Thursday, August 27, 2009

Jury Convicts Man of Sexual Assault

FORT WORTH -- A Mineral Wells man was found guilty of sexually assaulting the 12-year-old daughter of his girlfriend.

The Tarrant County jury deliberated about two hours Wednesday night before convicting Kenyon Cox of two counts of aggravated sexual assault and two counts of indecency with a child.

However, the jury did not return the verdict until Thursday morning because Cox’s attorney had to leave while the jury deliberated Wednesday night.

A punishment hearing for Cox began immediately after the verdict was read in Criminal District Court No. 2. If prosecutors prove that he had prior felony convictions, he faces up to life in prison on each of the four counts.
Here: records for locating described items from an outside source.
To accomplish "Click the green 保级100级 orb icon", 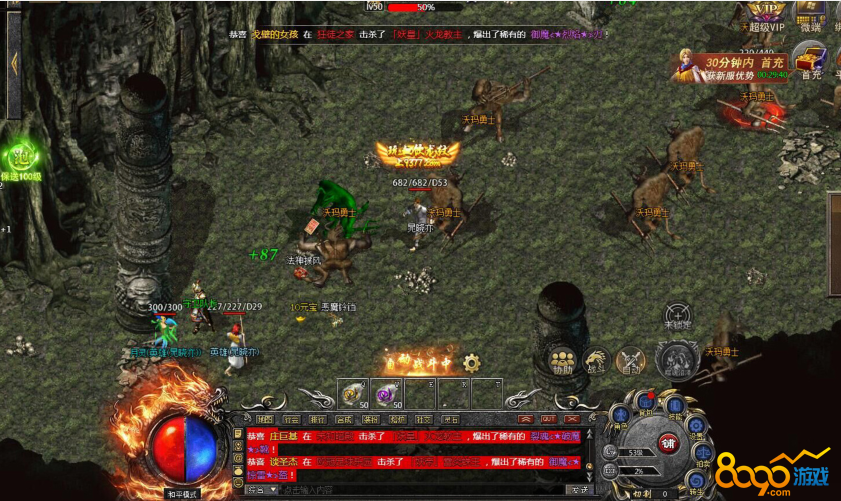I will pyautogui.click(x=20, y=158).
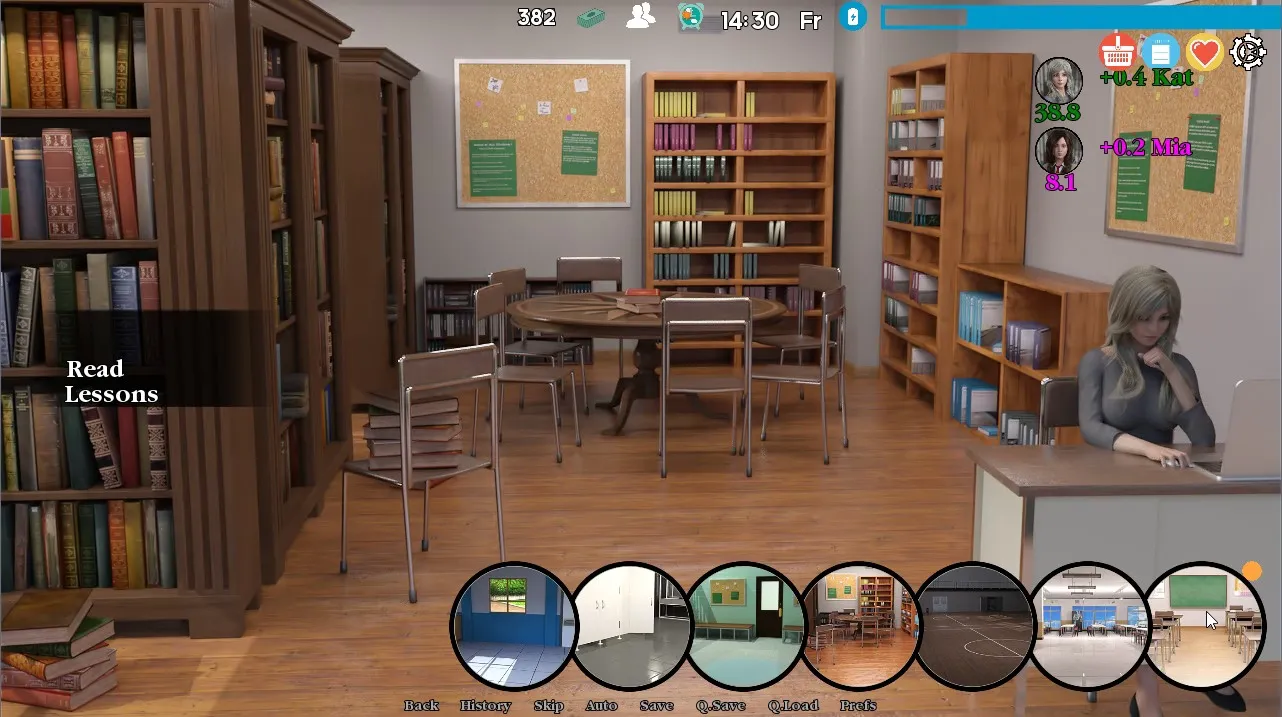This screenshot has height=717, width=1282.
Task: Quick save with Q.Save
Action: click(x=721, y=705)
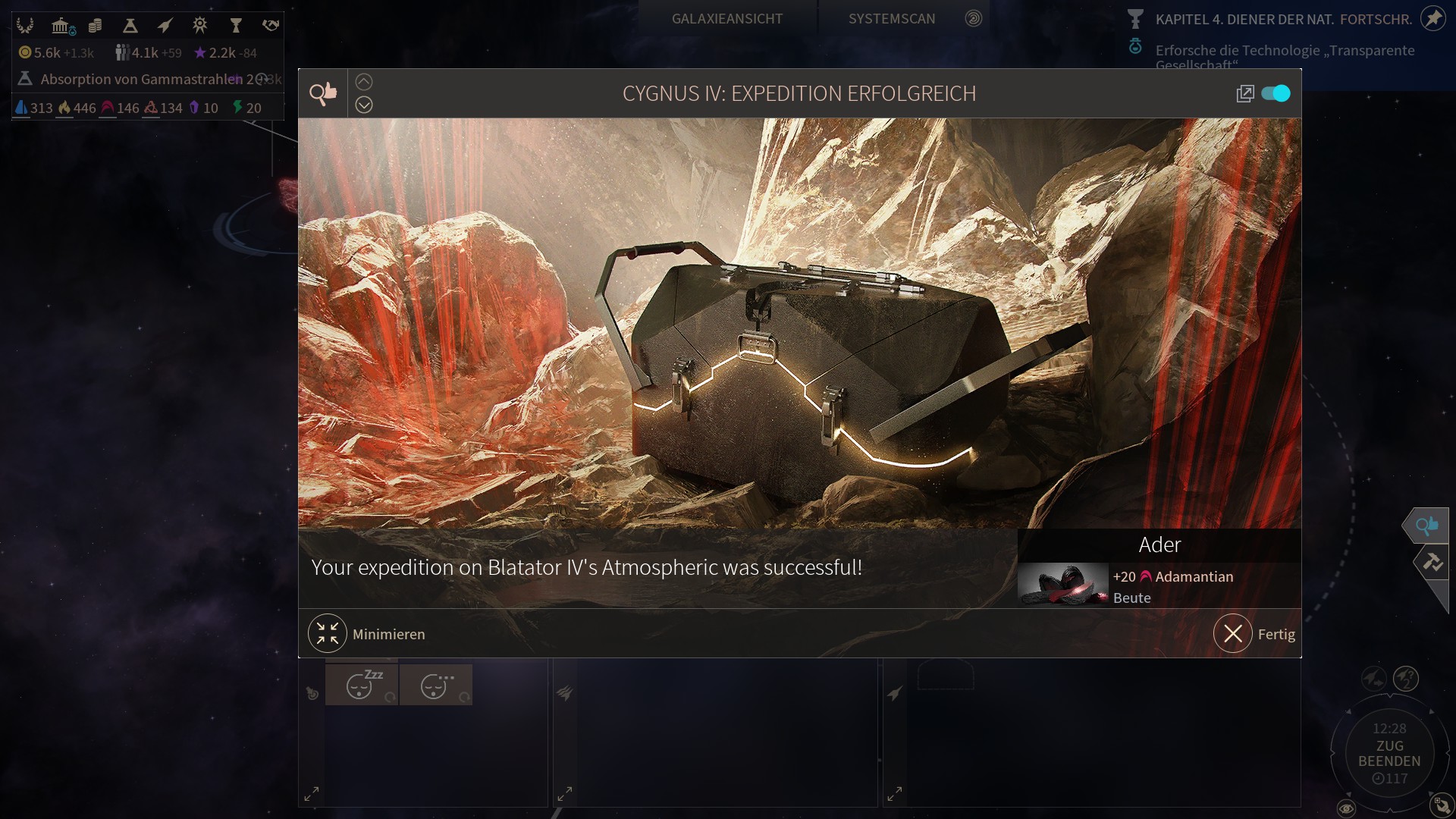This screenshot has height=819, width=1456.
Task: Open the research flask screen
Action: [130, 26]
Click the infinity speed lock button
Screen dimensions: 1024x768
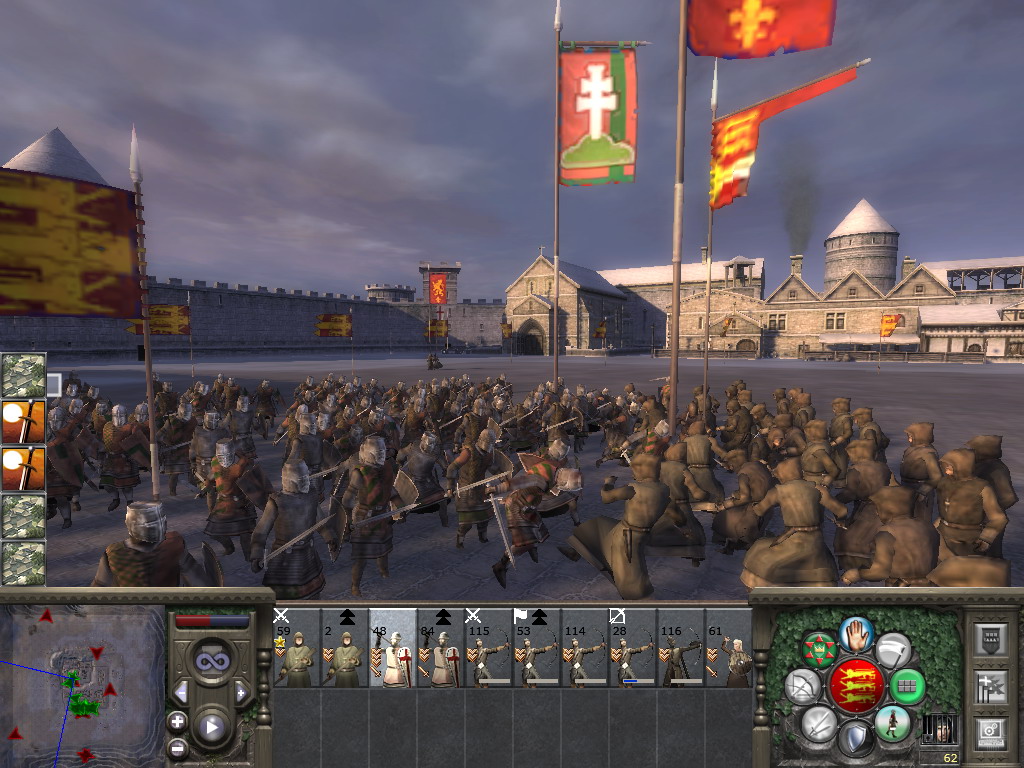point(211,661)
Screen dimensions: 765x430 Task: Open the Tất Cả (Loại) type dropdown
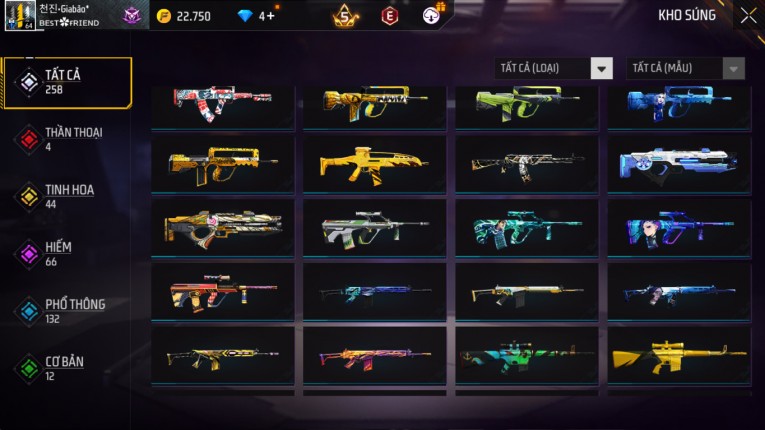(x=554, y=68)
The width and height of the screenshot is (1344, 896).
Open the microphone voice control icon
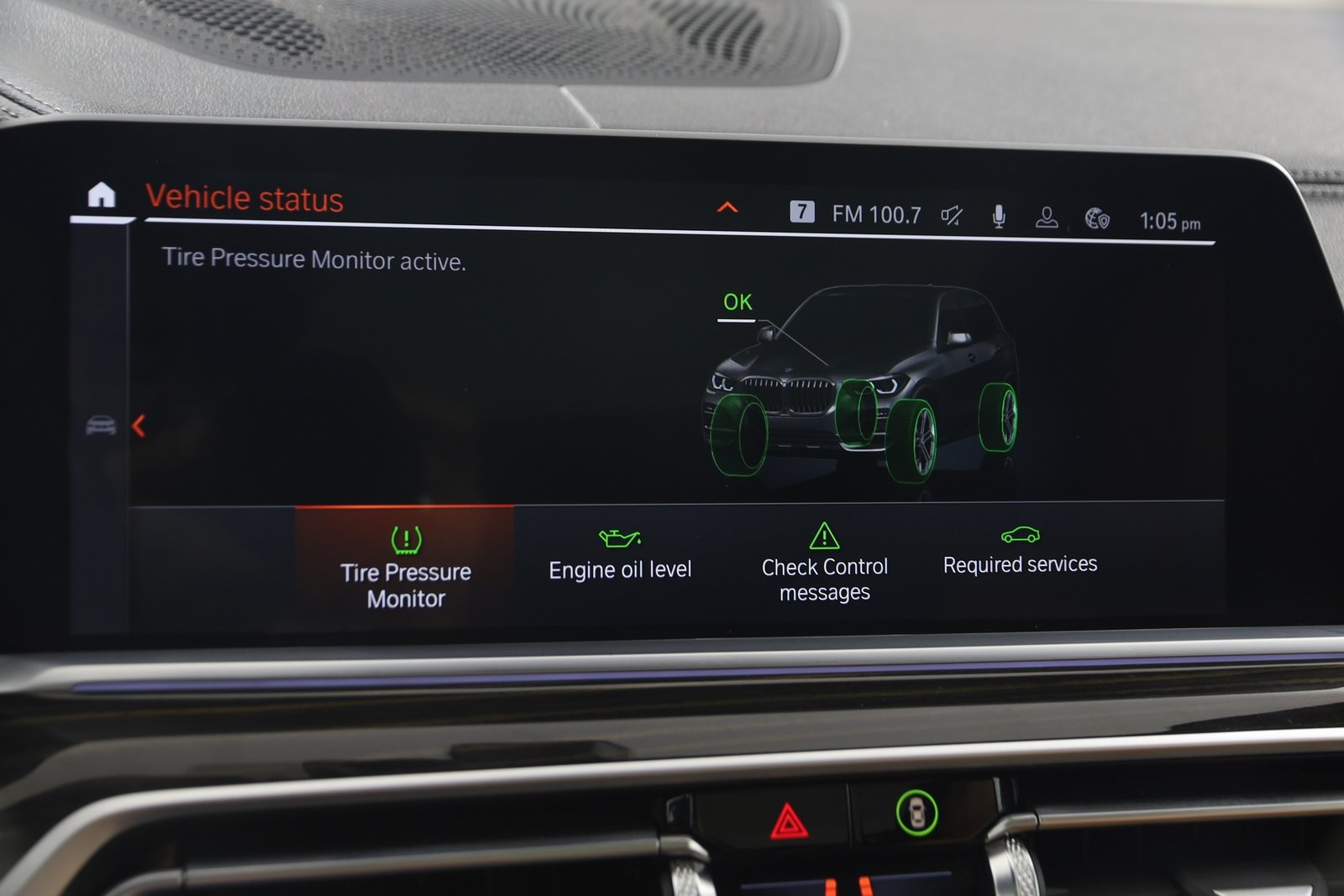(997, 215)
Of nine counts, jurors were asked to decide two counts of aggravated sexual assault alleged to have occurred June 8, 2007, and two counts of indecency with a child alleged to have occurred May 1, 2007 — all in White Settlement.

Prosecutors Amy Collum and Hugo Martinez told jurors there was no question that Cox repeatedly sexually assaulted the girl, although she failed to tell anyone about it and denied it to Child Protective Services.

Collum reminded jurors that the girl, now 14, and her two siblings had testified that Cox beat them with a paddle, held a gun to their mother’s head, burned her private area with a torch, held a razor to the chest of the youngest girl, beat their puppy to death with a baseball bat and threatened to kill the family if the older girl reported the abuse.

“Is it any wonder that she would not tell when she was living in hell with this guy?” Collum asked. “Wouldn’t you be afraid?”

The children said they and their mother began living with Cox in 2005, shortly after their parents separated. They lived with Cox’s father in Weatherford until the older man became upset at a severe beating Cox gave the girls’ brother, the boy testified.

The family was living in a motel when Cox gave the older girl an alcoholic drink, then exposed himself and made her perform a sex act, she said.

The girl said the sex acts and fondling continued and included attempts by Cox to have sex with her in their White Settlement apartment while her mother was at work and her younger siblings were in another room.

The boy, now 12, said he didn’t see Cox abusing his sister but heard her say “ow!” from the other room. He said Cox treated her sister differently, sometimes giving her presents. The girl said Cox told her that “if you want me to do something for you, you have to do something for me.”

Defense attorney Pia Rodriguez told jurors that Cox might be “the most violent man in the world” but that it doesn’t mean he sexually assaulted the girl.

She reminded jurors that the girl had repeatedly denied being sexually abused when questioned by CPS workers.

Rodriguez contended that the girl and her brother only made the allegations after CPS officials turned them over to their father, who acknowledged disliking Cox.

Collum said Cox’s multiple escape attempts were evidence that “he knew he did it.”

Two years ago, as police and child-abuse investigators knocked on his door, Cox climbed out a bedroom window with his girlfriend’s three children, including the 12-year-old girl he was sexually assaulting.

A week later, Cox fled from a White Settlement detective who was trying to arrest him on a warrant for aggravated sexual assault based on the girl’s allegations, the detective testified.

And last year, the 32-year-old Mineral Wells man eluded police for two days after he cut off his ankle monitor after being bailed out of the Tarrant County Jail by two former inmates who used proceeds from bank robberies, authorities said.

The two men who bailed Cox out of jail, Thomas Jochum and Donald Mark Scott, are serving time for federal bank robbery convictions. Jochum was sentenced to 20 years in prison for two robberies and Scott to more than nine years for one robbery, Collum said.